As to the statement that the Judeo-Christian God is "all-good" and bereft of any human-like qualities, the widespread belief that this supreme deity demands worship by the inferior beings He created, that he attempts to dominate the human will, and is eager to cast you into an eternity of torture simply for not adhering to a specific dogma written by a certain group of humans sounds quite a bit like a combination of pettiness, shallowness, immaturity, close-mindedness, cruelty, tyranny, and most of all, supreme egotism, which are all very human traits. And this from a being who is supposed to be goodness incarnate! And to be above all human frailties and weaknesses, for that matter! Yet the Pagans are berated for worshipping deities with petty and violent human qualities, but if this is the case, then these deities sure could have learned a lesson or two from the Judeo-Christian interpretation of God, particularly in the Old Testament! Also, the fact that Jesus Christ was believed to be perfect and bereft of any "sin" does indeed make him harder to relate to by humanity (as Mr. Long suggests in a fashion), and that is not a good thing in my opinion, but the Christians seem to prefer following a "perfect" being rather than noble but imperfect entities that are easier to relate to (to each their own, I suppose). Their object of worship must be both noble and perfect, it seems. In fact, why would a supreme deity with all the knowledge in the universe possibly care what scriptures human beings choose to follow, let alone be the least bit concerned whether or not human beings were worshipping hir or not anymore than we would get satisfaction from a petri dish of amoeba worshipping us? Furthermore, why would an "all-good" being deliberately condemn decent (but perhaps non-believing) people to eternal torture, or even allow the existence of Hell or Satan, especially since the latter is said to be hir inferior in power, or even the very existence of hardship and pain of any kind in the material world? Possibly because the Supreme Deity embodies a combination of light and dark traits, as nature itself does? Like I said, common sense and a casual but objective look at the beliefs of Christianity will prevail here.
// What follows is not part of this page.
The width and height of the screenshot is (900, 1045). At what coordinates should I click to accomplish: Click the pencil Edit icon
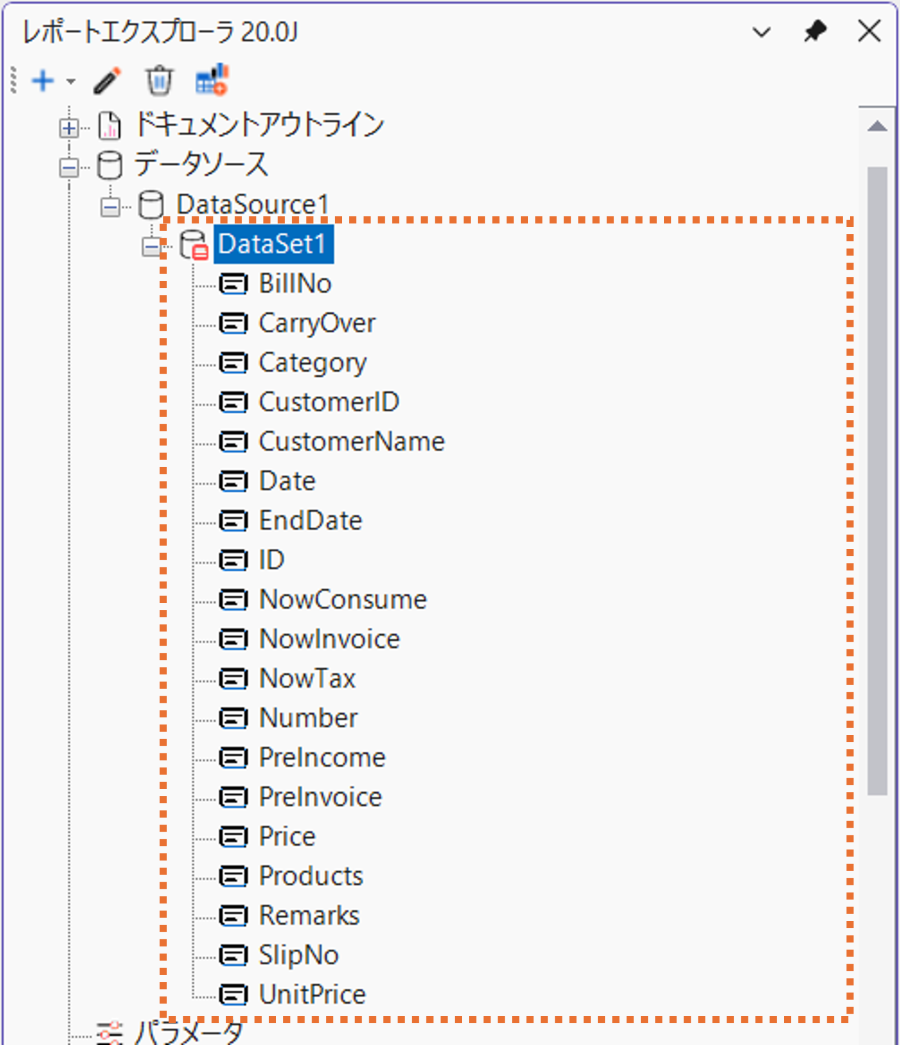pos(107,80)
The final point I wish to take Mr. Long to task with is his suggestion that the Norse may have based their mythos on the Greek deities, and that the latter were far older than the former. Actually, I cannot answer this question with any certainty, but I think there is a good chance that this is not the case, and I will explain why I do not agree with Mr. Long about this possibility. He points out in the final part of his Introduction section of his site that the Viking Era largely existed from 780-1070 AD, which was a short time after the Roman Empire fell. However, it is a known fact that the beings that eventually became the deities worshipped by the Germanic tribes (including both the Vikings and the Teutonic Knights, and their respective societies) are far older than these cultures, and were actually worshipped by Anglo-Saxon clans and other ancient tribes as long as 3000 years ago, and maybe longer (the records aren't clear, but they do indeed imply a very extended history). Mr. Long actually mentions the Anglo-Saxon connection, albeit almost in passing, and he likewise acknowledges that they originally worshipped Tyr as the head deity of this pantheon under the name of Tiu, and that Thor was derived from a much older god-form known as Thunar, but he fails to acknowledge how much older these tribes are than the Vikings (see the excellent and lengthy entry in my guestbook by Zoldaa, who makes this very point, and who I'm greatly appreciative of for her contribution, and you can also find a good analysis of this cultural evolution of the Norse deities from far older Anglo-Saxon sources in many books on Norse history, including Freya Aswynn's wondrously detailed tome Northern Mysteries & Magick).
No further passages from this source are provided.